Best Genotype representation

Best Genotype is the best cell for each neural network layer. Cells are generated by DARTS algorithm. Here is an example of the Best Genotype:

``````Genotype(
normal=[
[('max_pooling_3x3',0),('max_pooling_3x3',1)],
[('max_pooling_3x3',0),('max_pooling_3x3',1)],
[('max_pooling_3x3',0),('dilated_convolution_3x3',3)],
[('max_pooling_3x3',0),('max_pooling_3x3',1)]
],
normal_concat=range(2,6),
reduce=[
[('dilated_convolution_5x5',1),('separable_convolution_3x3',0)],
[('max_pooling_3x3',2),('dilated_convolution_5x5',1)],
[('dilated_convolution_5x5',3),('dilated_convolution_5x5',2)],
[('dilated_convolution_5x5',3),('dilated_convolution_5x5',4)]
],
reduce_concat=range(2,6)
)
``````

In this example you can see 4 DARTS nodes with indexes: 2,3,4,5.

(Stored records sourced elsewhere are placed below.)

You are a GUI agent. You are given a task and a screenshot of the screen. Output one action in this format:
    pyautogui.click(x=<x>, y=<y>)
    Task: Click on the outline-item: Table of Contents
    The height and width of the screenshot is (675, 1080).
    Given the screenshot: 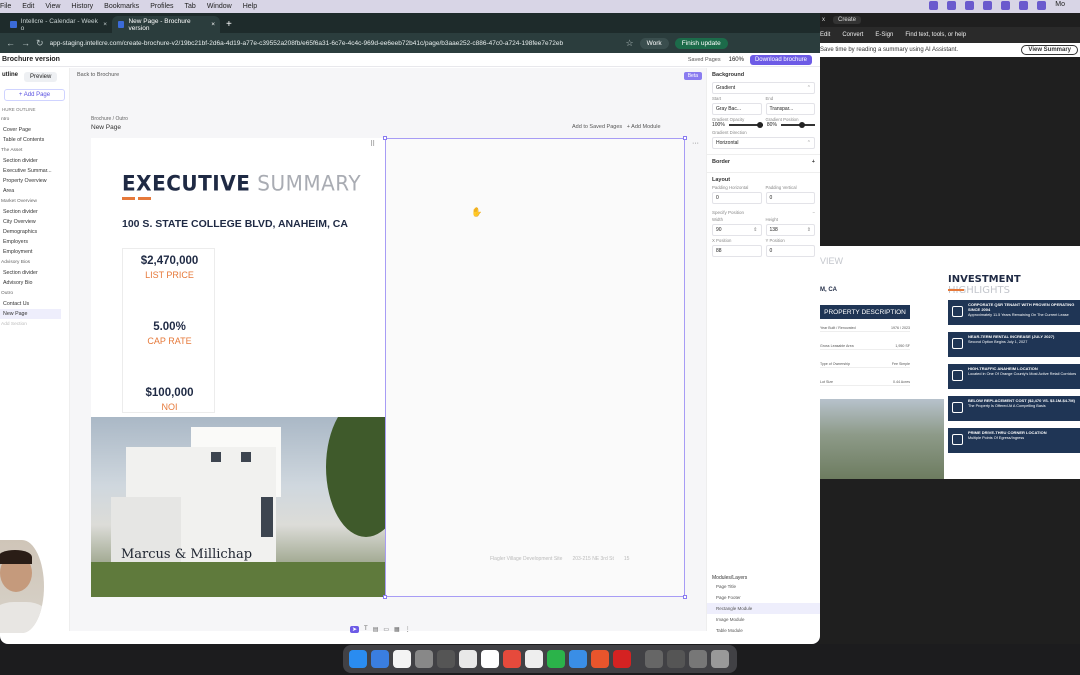 What is the action you would take?
    pyautogui.click(x=34, y=140)
    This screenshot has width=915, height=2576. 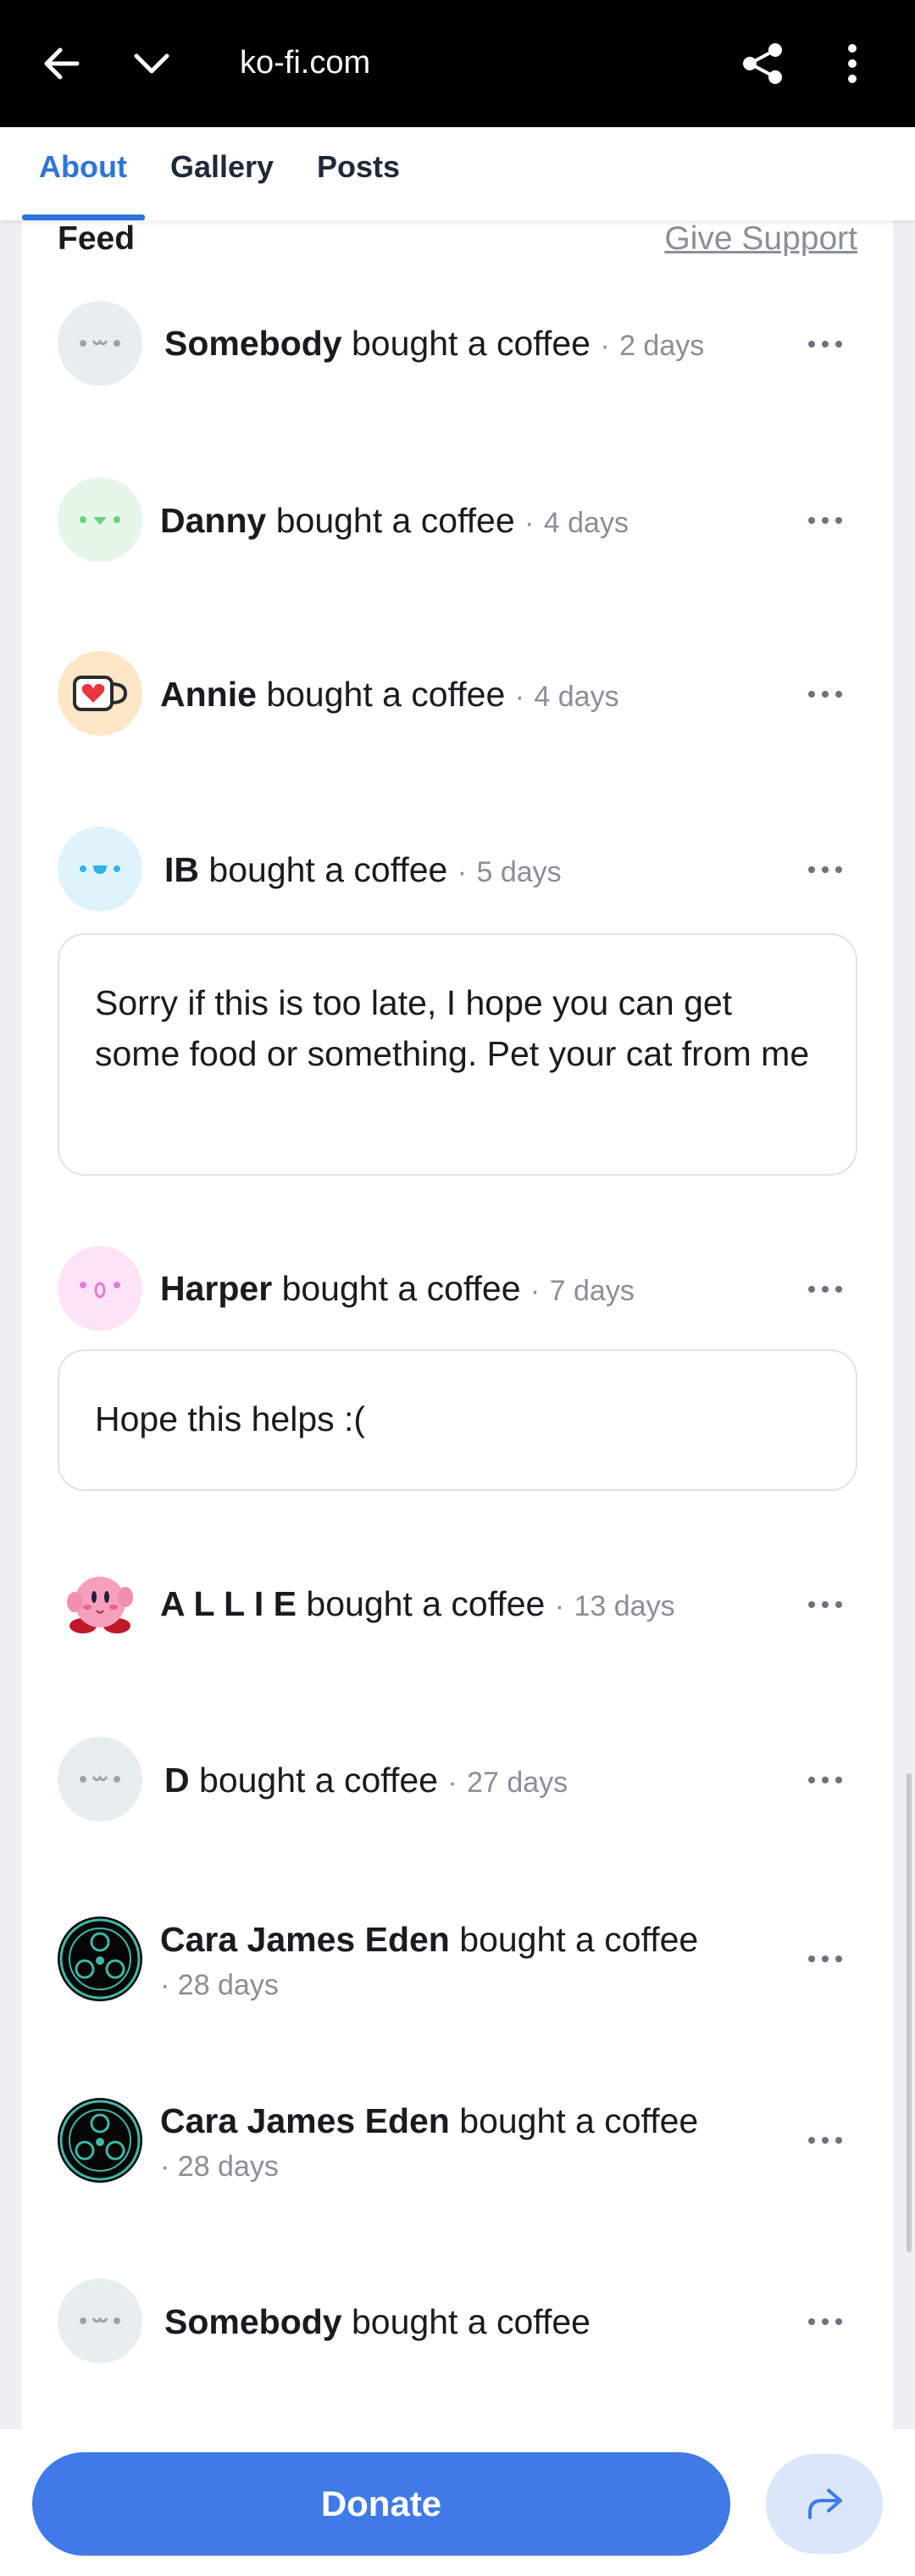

`reduce` parameter is the cells which located at the 1/3 and 2/3 of the total neural network layers. They represent reduction cells in which all the operations adjacent to the input nodes are of stride two.

`normal` parameter is the cells which is located at the rest neural network layers. They represent normal cell.

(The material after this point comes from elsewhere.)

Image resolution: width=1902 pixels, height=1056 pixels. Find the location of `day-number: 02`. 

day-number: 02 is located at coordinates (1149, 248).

In CNN all reduce and normal intermediate nodes are concatenated and each node has 2 edges.

Each element in `normal` array is the node which has 2 edges. First element is the operation on the edge and second element is the node index connection. Note that index 0 is the `C_{k-2}` node and index 1 is the `C_{k-1}` node.

For example `[('max_pooling_3x3',0),('max_pooling_3x3',1)]` means that `C_{k-2}` node connects to the first node with `max_pooling_3x3` operation (Max Pooling with filter size 3) and `C_{k-1}` node connects to the first node with `max_pooling_3x3` operation.

`reduce` array follows the same way as `normal` array.

`normal_concat` and `reduce_concat` means concatenation between intermediate nodes.

Currently, it supports running only on single GPU and second-order approximation, which produced better results than first-order.

The following items can be implemented in DARTS:

• Support multi GPU training. Add functionality to select GPU for training.

• Support DARTS in Katib UI.

• Think about better representation of Best Genotype.

• Add more dataset for CNN. Currently, it supports only CIFAR-10.

• Support RNN in addition to CNN.

• Support micro mode, which means searching for a particular neural network cell.